There's still one thing that seems off : the back of the planet feels like a stretched flat surface rather than a half sphere : mountains take much less time to travel the back side of the sphere than they take to travel the front.
Maybe try displaying both sides at the same time to see where the scaling is off ?

About the visible rotation, I'm wondering, with map or spr, the call overhead is relatively small : if you for example implement a toric map and the real map corner is onscreen, the overhead of calling 4 times map to cover the screen is minimal, it's the number of pixels written to that is the biggest factor.(this is 4 map calls with smaller surface instead of one full screen map. Overhead is significant if you fill the screen with pset calls)
If the same applies for tline, you could maybe replace each tline with three tline segments so the pixels would have slower speed on the sides and a higher speed in the middle , three speeds in total instead of one for each line.

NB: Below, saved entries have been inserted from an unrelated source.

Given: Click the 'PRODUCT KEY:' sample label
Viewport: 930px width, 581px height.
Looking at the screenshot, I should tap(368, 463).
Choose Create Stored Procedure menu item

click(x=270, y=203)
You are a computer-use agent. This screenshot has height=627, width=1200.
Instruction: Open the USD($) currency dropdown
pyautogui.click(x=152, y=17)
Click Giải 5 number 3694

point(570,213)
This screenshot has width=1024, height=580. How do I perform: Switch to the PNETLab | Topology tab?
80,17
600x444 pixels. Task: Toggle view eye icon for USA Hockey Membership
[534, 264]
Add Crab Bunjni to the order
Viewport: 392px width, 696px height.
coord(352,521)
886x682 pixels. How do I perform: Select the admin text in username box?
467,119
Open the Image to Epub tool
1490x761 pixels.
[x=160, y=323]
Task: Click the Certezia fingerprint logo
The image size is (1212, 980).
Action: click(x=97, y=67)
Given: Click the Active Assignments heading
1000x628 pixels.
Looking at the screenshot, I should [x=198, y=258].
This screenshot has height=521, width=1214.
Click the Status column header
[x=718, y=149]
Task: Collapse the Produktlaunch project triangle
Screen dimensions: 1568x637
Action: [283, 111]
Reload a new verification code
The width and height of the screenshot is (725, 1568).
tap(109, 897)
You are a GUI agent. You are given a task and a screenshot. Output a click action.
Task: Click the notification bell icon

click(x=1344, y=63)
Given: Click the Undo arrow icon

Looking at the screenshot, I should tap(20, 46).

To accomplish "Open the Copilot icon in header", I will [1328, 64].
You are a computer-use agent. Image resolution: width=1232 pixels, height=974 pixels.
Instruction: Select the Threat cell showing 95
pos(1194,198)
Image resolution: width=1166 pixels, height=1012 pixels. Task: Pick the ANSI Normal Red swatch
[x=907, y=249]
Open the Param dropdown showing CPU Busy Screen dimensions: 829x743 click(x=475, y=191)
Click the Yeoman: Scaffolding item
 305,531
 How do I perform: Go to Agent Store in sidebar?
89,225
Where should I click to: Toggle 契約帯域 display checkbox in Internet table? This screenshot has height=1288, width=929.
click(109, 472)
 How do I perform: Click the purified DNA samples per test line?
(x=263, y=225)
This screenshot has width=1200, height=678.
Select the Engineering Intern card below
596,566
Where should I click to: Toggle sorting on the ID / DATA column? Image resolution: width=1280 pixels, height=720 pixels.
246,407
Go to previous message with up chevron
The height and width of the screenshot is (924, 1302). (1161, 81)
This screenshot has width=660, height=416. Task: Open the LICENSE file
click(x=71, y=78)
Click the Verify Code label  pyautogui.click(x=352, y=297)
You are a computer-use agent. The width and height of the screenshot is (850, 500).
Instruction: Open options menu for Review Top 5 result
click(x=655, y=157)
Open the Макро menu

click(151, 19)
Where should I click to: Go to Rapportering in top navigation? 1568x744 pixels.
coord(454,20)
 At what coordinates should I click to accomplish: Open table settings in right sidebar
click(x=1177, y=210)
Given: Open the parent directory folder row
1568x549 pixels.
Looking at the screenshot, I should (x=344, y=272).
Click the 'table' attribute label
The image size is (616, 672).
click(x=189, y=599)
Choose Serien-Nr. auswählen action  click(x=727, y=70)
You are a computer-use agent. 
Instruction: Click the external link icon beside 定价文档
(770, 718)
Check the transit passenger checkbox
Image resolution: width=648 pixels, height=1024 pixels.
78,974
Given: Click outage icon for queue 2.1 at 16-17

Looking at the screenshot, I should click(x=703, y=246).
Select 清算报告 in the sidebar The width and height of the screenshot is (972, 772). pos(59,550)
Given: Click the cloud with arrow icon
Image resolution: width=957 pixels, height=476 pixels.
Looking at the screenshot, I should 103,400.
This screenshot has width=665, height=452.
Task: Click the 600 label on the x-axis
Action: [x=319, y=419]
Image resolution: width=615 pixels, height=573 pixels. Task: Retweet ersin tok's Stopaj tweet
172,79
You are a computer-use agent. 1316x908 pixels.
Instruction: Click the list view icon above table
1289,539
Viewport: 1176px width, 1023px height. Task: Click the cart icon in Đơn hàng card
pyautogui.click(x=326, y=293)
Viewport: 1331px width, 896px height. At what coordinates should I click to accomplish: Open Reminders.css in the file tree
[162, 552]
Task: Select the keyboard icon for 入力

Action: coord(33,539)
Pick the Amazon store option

Thank you, @RealShadowCaster!

Yeah, the size of the map is definitely off; I'm going to do some digging into that to see if I can't make some adjustments there. (There's got to be a simple explanation for this, most likely a bit of a forehead-smack somewhere.) I might do a flat mapping with a moving bounding-box to try and figure this out...

I've been toying with multiple calls to tline() for each line on the sphere, too. I might dive into that next–especially if the cost, as you note, is in the pixels themselves (TIL!). That would give me a much-gooder-enough approximation than a single tline() pass per line.